5. Allo stesso modo, in applicazione degli appena esposti principi, deve ritenersi congruamente e logicamente motivata la parametrazione della pena in coerenza con i profili ritenuti rilevanti (gravita’ della condotta e del danno patrimoniale arrecato). Va ricordato al proposito che la graduazione della pena, anche in relazione agli aumenti ed alle diminuzioni previsti per le circostanze aggravanti ed attenuanti, rientra nella discrezionalita’ del giudice di merito, che l’esercita, cosi’ come per fissare la pena base, in aderenza ai principi enunciati negli articoli 132 e 133 c.p.; ne discende che e’ inammissibile la censura che, nel giudizio di cassazione, miri ad una nuova valutazione della congruita’ della pena la cui determinazione non sia frutto di mero arbitrio o di ragionamento illogico (Sez. 5, n. 5582 del 30/09/2013, 04/02/2014, Ferrario, Rv. 259142), cio’ che – nel caso di specie – non ricorre.
6. Alle suesposte considerazioni consegue la dichiarazione di inammissibilita’ del ricorso e, per il disposto dell’articolo 616 c.p.p., la condanna del ricorrente al pagamento delle spese processuali nonche’ al versamento in favore della Cassa delle Ammende di una somma che, ritenuti e valutati i profili di colpa emergenti dal ricorso, si determina equitativamente in Euro 2000,00.
6.1. L’inammissibilita’ del ricorso preclude il rilievo della eventuale prescrizione maturata successivamente alla sentenza impugnata (Sez.
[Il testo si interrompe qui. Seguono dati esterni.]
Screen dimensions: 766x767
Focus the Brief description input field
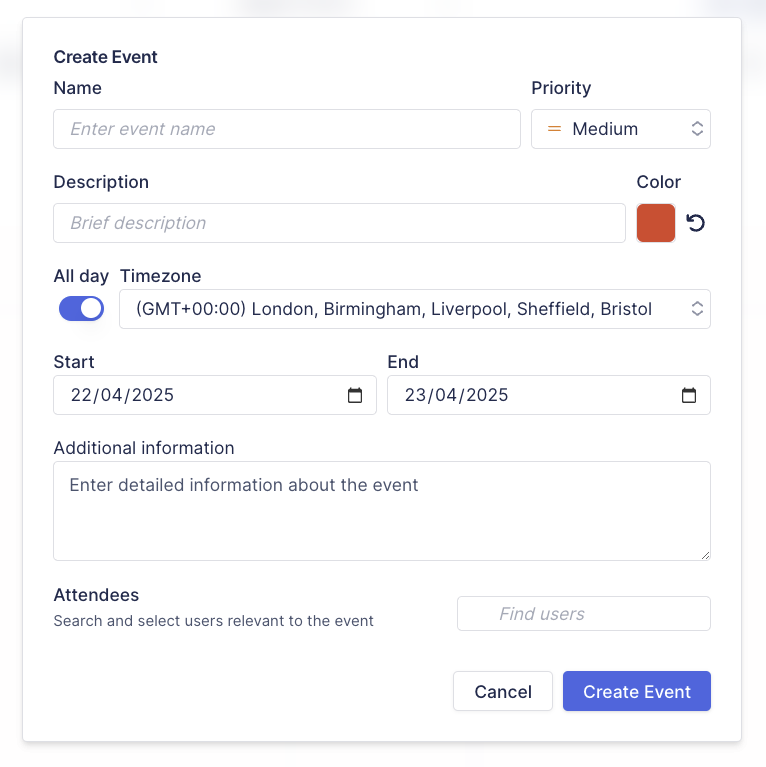coord(339,223)
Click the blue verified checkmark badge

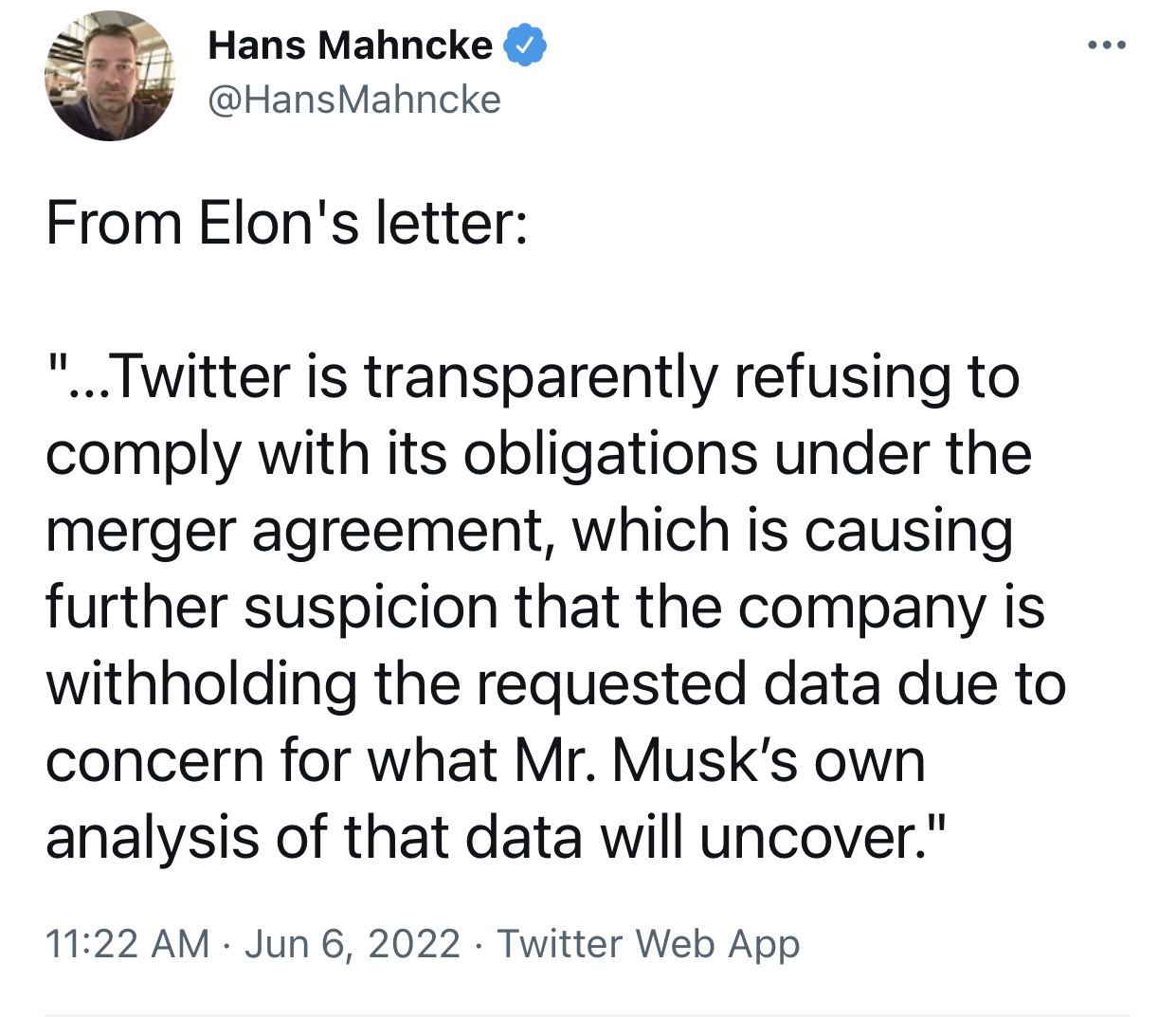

Un., n. 32 del 22/11/2000, De Luca, Rv. 217266).

P.Q.M.

Dichiara inammissibile il ricorso e condanna la ricorrente al pagamento delle spese processuali e della somma di Euro duemila in favore della Cassa delle ammende.

 

In caso di diffusione omettere le generalità e gli altri dati identificativi dei soggetti interessati nei termini indicati.